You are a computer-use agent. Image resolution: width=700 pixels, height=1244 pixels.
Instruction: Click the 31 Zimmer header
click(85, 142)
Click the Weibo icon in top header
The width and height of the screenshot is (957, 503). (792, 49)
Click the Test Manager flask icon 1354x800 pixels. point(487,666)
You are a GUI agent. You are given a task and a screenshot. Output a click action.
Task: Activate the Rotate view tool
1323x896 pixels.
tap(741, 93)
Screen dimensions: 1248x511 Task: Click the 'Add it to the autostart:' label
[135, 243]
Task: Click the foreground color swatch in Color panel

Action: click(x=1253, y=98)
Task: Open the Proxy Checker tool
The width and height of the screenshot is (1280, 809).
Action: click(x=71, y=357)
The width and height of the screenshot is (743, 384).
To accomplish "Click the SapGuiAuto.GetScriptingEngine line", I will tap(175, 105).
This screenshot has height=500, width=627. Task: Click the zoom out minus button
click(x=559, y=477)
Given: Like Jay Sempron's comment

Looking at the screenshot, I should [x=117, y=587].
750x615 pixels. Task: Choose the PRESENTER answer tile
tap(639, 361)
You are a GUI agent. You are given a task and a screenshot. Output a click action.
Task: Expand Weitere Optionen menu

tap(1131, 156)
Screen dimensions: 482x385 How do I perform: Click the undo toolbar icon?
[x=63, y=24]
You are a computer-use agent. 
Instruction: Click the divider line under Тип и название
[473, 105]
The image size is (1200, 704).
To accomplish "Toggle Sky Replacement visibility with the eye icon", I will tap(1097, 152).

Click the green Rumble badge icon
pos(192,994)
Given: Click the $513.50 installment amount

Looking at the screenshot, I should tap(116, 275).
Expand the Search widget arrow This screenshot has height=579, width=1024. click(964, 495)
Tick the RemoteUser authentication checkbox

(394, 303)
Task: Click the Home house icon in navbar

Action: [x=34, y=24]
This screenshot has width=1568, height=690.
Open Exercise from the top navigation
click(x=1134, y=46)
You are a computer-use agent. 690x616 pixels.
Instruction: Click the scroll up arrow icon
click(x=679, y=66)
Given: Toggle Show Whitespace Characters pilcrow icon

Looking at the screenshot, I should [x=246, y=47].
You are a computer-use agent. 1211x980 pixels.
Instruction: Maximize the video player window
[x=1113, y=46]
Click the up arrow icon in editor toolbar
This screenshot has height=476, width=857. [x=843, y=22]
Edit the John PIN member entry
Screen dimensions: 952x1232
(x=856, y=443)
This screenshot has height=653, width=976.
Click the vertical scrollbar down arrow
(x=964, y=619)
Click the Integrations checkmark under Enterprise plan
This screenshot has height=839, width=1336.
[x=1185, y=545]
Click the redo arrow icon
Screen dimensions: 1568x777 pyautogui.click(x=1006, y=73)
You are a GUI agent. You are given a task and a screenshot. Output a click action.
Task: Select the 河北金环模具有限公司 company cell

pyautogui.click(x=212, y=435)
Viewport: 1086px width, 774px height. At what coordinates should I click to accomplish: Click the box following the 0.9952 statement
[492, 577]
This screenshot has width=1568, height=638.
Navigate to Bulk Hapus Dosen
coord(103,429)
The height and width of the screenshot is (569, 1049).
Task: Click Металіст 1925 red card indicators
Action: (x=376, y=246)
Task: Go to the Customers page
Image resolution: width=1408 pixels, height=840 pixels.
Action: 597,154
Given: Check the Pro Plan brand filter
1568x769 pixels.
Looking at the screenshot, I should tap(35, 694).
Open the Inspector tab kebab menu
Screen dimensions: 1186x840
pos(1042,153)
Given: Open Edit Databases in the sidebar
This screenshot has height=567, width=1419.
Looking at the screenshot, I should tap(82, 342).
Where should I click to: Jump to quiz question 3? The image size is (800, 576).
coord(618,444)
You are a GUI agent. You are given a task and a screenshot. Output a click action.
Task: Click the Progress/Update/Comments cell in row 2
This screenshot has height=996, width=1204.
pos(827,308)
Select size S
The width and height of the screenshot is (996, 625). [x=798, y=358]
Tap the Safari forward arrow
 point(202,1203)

○ ○ ○ ○ ○

#### Required action:
Reproduce each entry word for word.

#### Your response:
You are a computer-use agent. Image resolution: width=700 pixels, height=1244 pixels.
Instruction: Click the 31 Zimmer header
click(85, 142)
Click the Weibo icon in top header
The width and height of the screenshot is (957, 503). (792, 49)
Click the Test Manager flask icon 1354x800 pixels. point(487,666)
You are a GUI agent. You are given a task and a screenshot. Output a click action.
Task: Activate the Rotate view tool
1323x896 pixels.
tap(741, 93)
Screen dimensions: 1248x511 Task: Click the 'Add it to the autostart:' label
[135, 243]
Task: Click the foreground color swatch in Color panel

Action: click(x=1253, y=98)
Task: Open the Proxy Checker tool
The width and height of the screenshot is (1280, 809).
Action: click(x=71, y=357)
The width and height of the screenshot is (743, 384).
To accomplish "Click the SapGuiAuto.GetScriptingEngine line", I will tap(175, 105).
This screenshot has height=500, width=627. Task: Click the zoom out minus button
click(x=559, y=477)
Given: Like Jay Sempron's comment

Looking at the screenshot, I should [x=117, y=587].
750x615 pixels. Task: Choose the PRESENTER answer tile
tap(639, 361)
You are a GUI agent. You are given a task and a screenshot. Output a click action.
Task: Expand Weitere Optionen menu

tap(1131, 156)
Screen dimensions: 482x385 How do I perform: Click the undo toolbar icon?
[x=63, y=24]
You are a computer-use agent. 
Instruction: Click the divider line under Тип и название
[473, 105]
The image size is (1200, 704).
To accomplish "Toggle Sky Replacement visibility with the eye icon", I will tap(1097, 152).

Click the green Rumble badge icon
pos(192,994)
Given: Click the $513.50 installment amount

Looking at the screenshot, I should tap(116, 275).
Expand the Search widget arrow This screenshot has height=579, width=1024. click(964, 495)
Tick the RemoteUser authentication checkbox

(394, 303)
Task: Click the Home house icon in navbar

Action: [x=34, y=24]
This screenshot has width=1568, height=690.
Open Exercise from the top navigation
click(x=1134, y=46)
You are a computer-use agent. 690x616 pixels.
Instruction: Click the scroll up arrow icon
click(x=679, y=66)
Given: Toggle Show Whitespace Characters pilcrow icon

Looking at the screenshot, I should [x=246, y=47].
You are a computer-use agent. 1211x980 pixels.
Instruction: Maximize the video player window
[x=1113, y=46]
Click the up arrow icon in editor toolbar
This screenshot has height=476, width=857. [x=843, y=22]
Edit the John PIN member entry
Screen dimensions: 952x1232
(x=856, y=443)
This screenshot has height=653, width=976.
Click the vertical scrollbar down arrow
(x=964, y=619)
Click the Integrations checkmark under Enterprise plan
This screenshot has height=839, width=1336.
[x=1185, y=545]
Click the redo arrow icon
Screen dimensions: 1568x777 pyautogui.click(x=1006, y=73)
You are a GUI agent. You are given a task and a screenshot. Output a click action.
Task: Select the 河北金环模具有限公司 company cell

pyautogui.click(x=212, y=435)
Viewport: 1086px width, 774px height. At what coordinates should I click to accomplish: Click the box following the 0.9952 statement
[492, 577]
This screenshot has width=1568, height=638.
Navigate to Bulk Hapus Dosen
coord(103,429)
The height and width of the screenshot is (569, 1049).
Task: Click Металіст 1925 red card indicators
Action: (x=376, y=246)
Task: Go to the Customers page
Image resolution: width=1408 pixels, height=840 pixels.
Action: 597,154
Given: Check the Pro Plan brand filter
1568x769 pixels.
Looking at the screenshot, I should tap(35, 694).
Open the Inspector tab kebab menu
Screen dimensions: 1186x840
pos(1042,153)
Given: Open Edit Databases in the sidebar
This screenshot has height=567, width=1419.
Looking at the screenshot, I should tap(82, 342).
Where should I click to: Jump to quiz question 3? The image size is (800, 576).
coord(618,444)
You are a GUI agent. You are given a task and a screenshot. Output a click action.
Task: Click the Progress/Update/Comments cell in row 2
This screenshot has height=996, width=1204.
pos(827,308)
Select size S
The width and height of the screenshot is (996, 625). [x=798, y=358]
Tap the Safari forward arrow
 point(202,1203)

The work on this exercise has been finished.